As Bhatt (2017) reminds us, context is the starting point of the now well-established tradition of research often referred to as the New Literacy Studies. Any attempt to define [digital] literacies need to be ‘…located as part of social practices and occur within culturally constructed instances or literacy events’ (Bhatt, 2017, p.1). Gillen and Barton (2010) point out that ‘Learning is always connected to specific domains of activity–the settings, participants, discourses and dynamics of participation’ (p.5).
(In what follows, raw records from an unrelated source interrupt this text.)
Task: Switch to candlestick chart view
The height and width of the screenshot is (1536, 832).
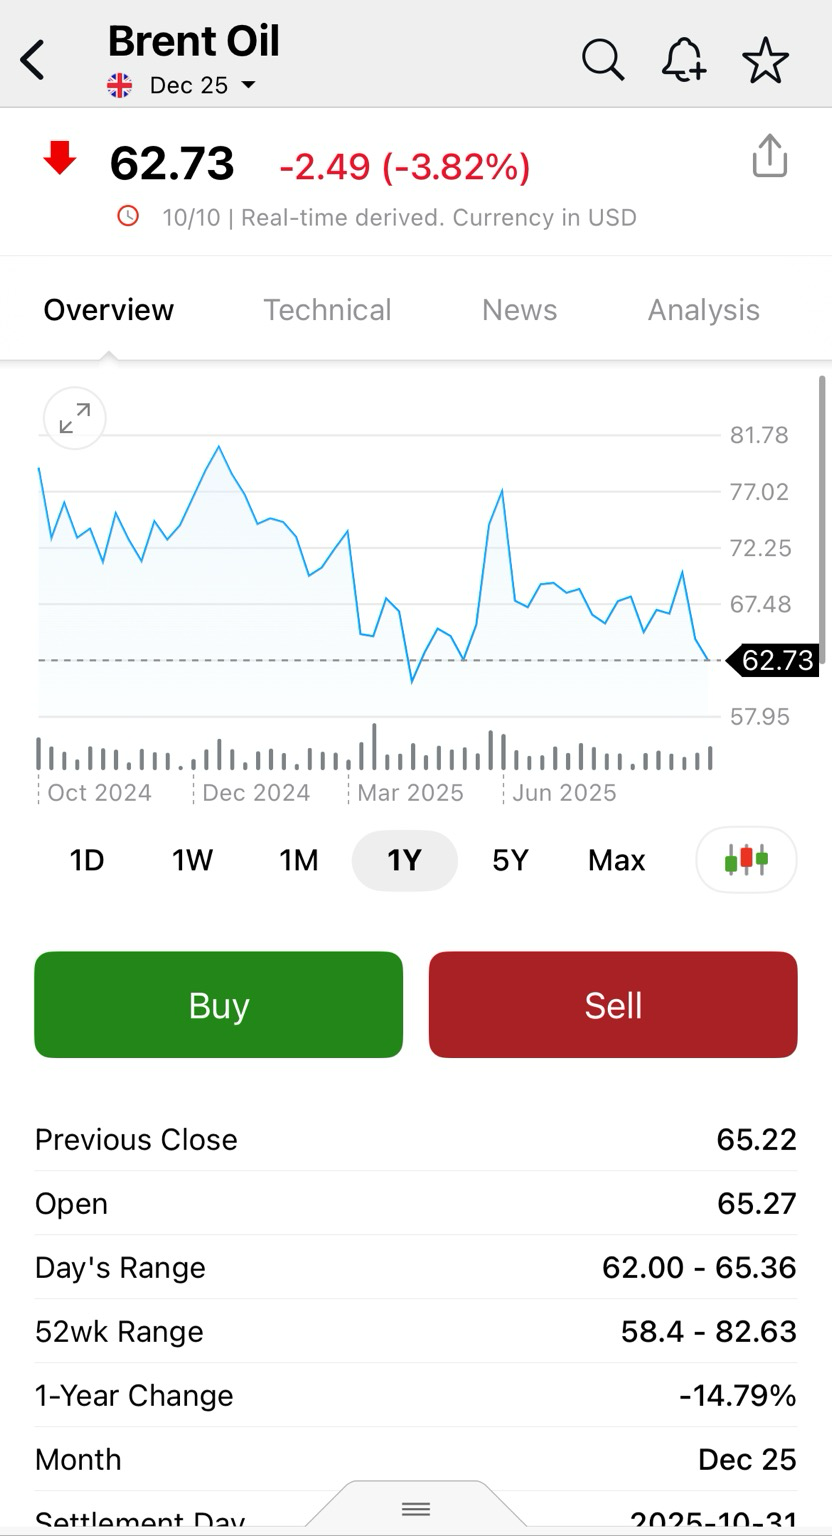Action: point(746,859)
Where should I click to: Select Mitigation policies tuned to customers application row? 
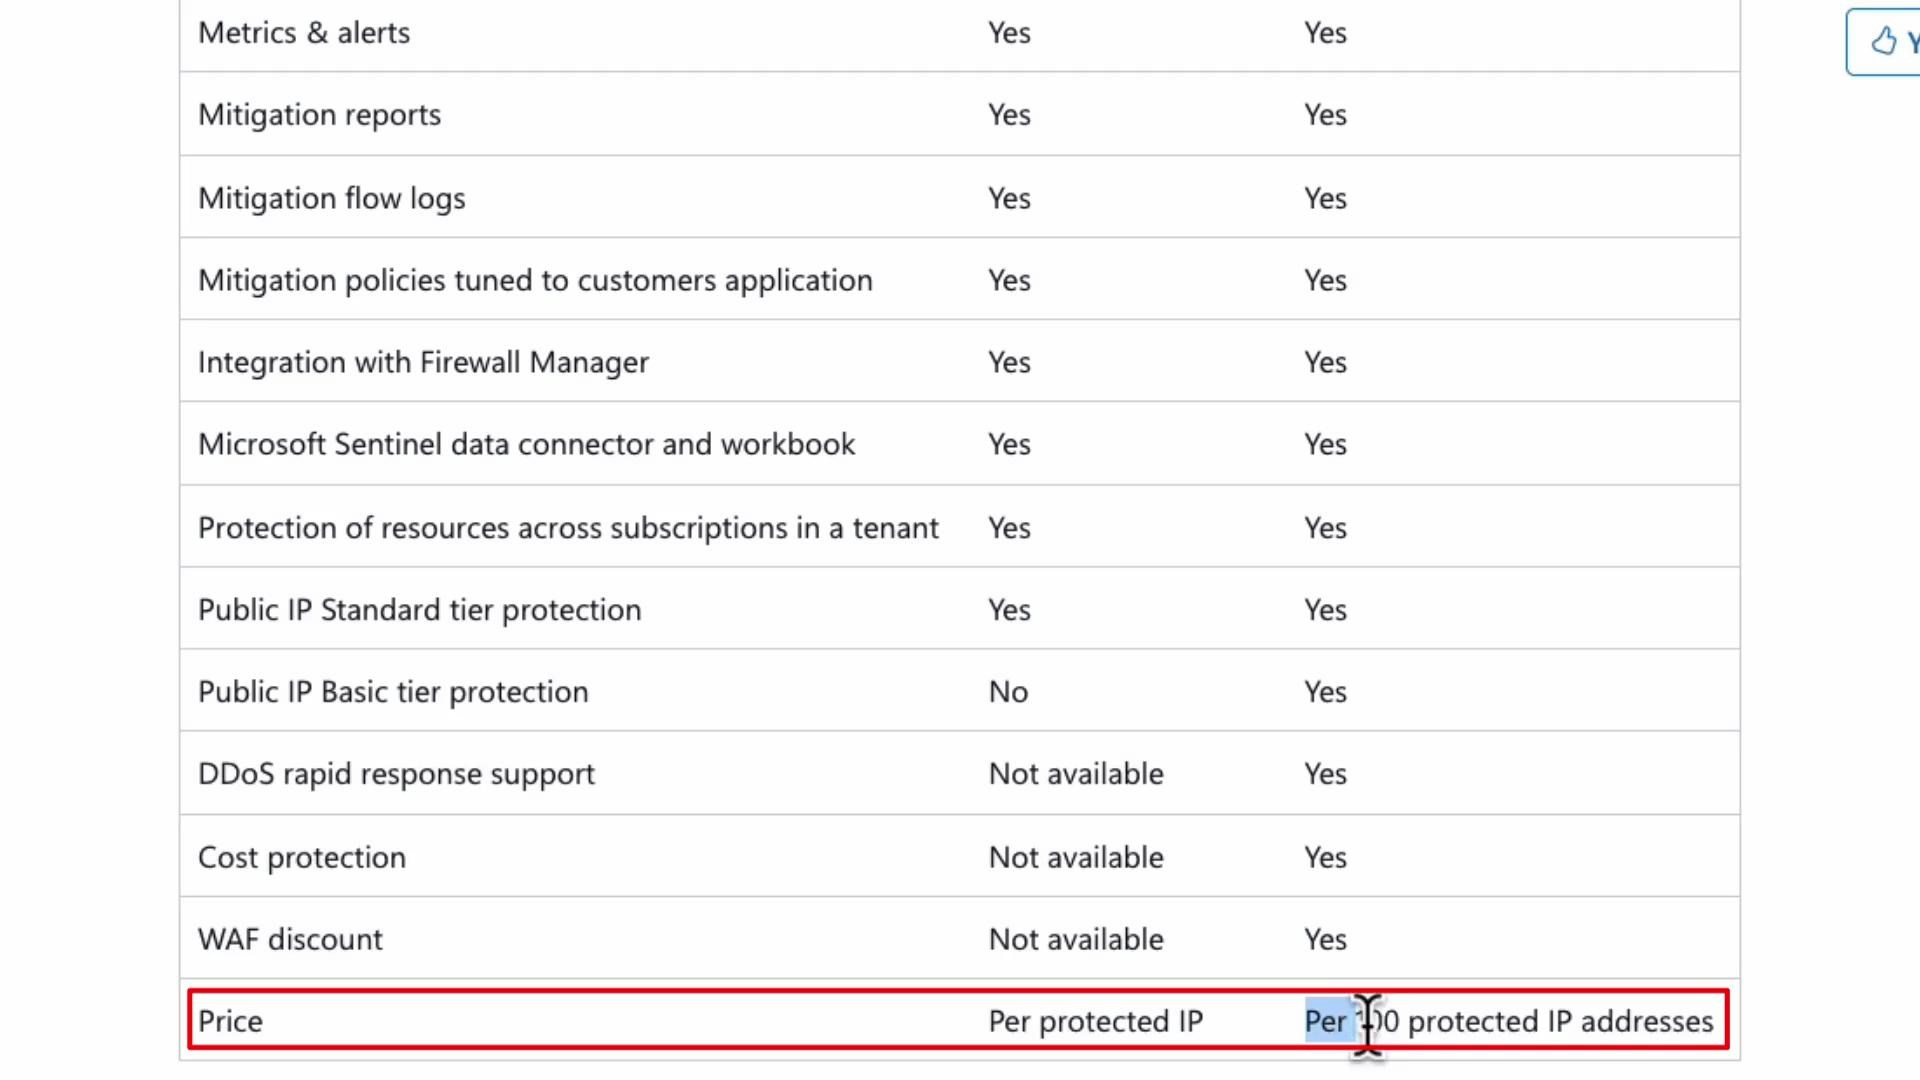535,280
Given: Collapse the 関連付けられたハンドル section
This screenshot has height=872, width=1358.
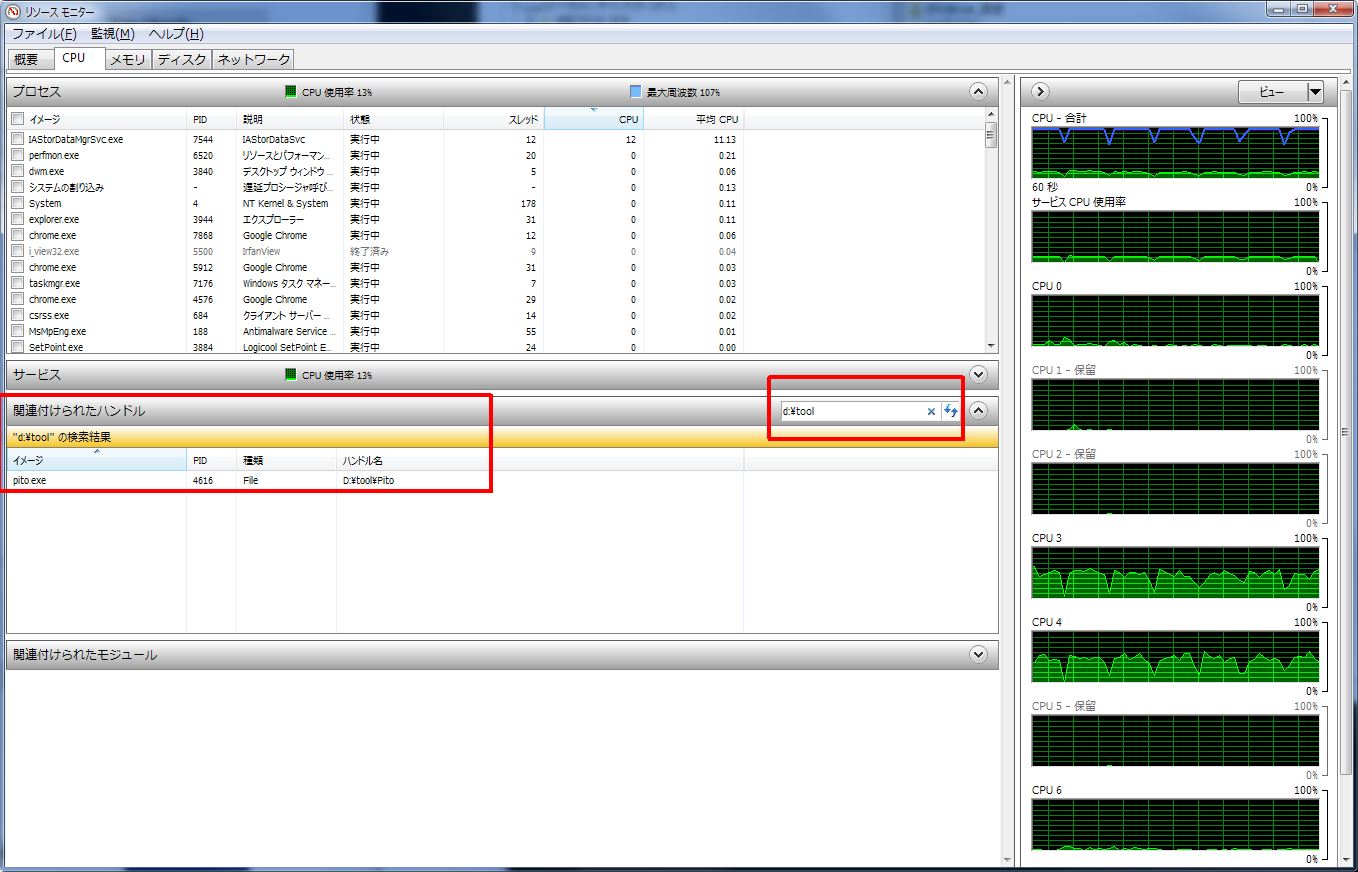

For this reason, despite good intentions, as mentioned at the outset of this discussion, there is a risk that many current digital literacies models and frameworks lack contextual validity fully cognisant of the complexity of situated practice.

Danger of deskilling

Unfortunately, some of the more flashy, flimsy and faddish frameworks for digital literacies may even be guilty of promoting false clarity of what still remains a messy construct. Indeed, efforts to provide relatively simple and visually attractive models and frameworks, without a stated or explicit theoretical foundation, and divorced from social, cultural, political and institutional contexts, may inadvertently deskill educators from critically reading some of the deeper forces at work in the drive to produce more digitally skilled learners, workers and citizens. Notably, very few frameworks for digital literacies explicitly report how they sought in the development process to address the question of trustworthiness–that is, reliability (i.e., does everyone agree and consistently assign specific digital skills and competencies to the same proposed category?) and validity (i.e., do proposed categories for digital literacies and related skills truly reflect the concept?). From a pedagogical perspective, moreover, there is a risk of promoting narrow instrumentalist approaches to digital skills development, with a growing trend to map and issue digital badges for completion of specific competencies.  One of the takeaway lessons from the latest UNESCO report is that the sum of the whole is greater than the individual parts in efforts to cultivate and support critical digital mindsets.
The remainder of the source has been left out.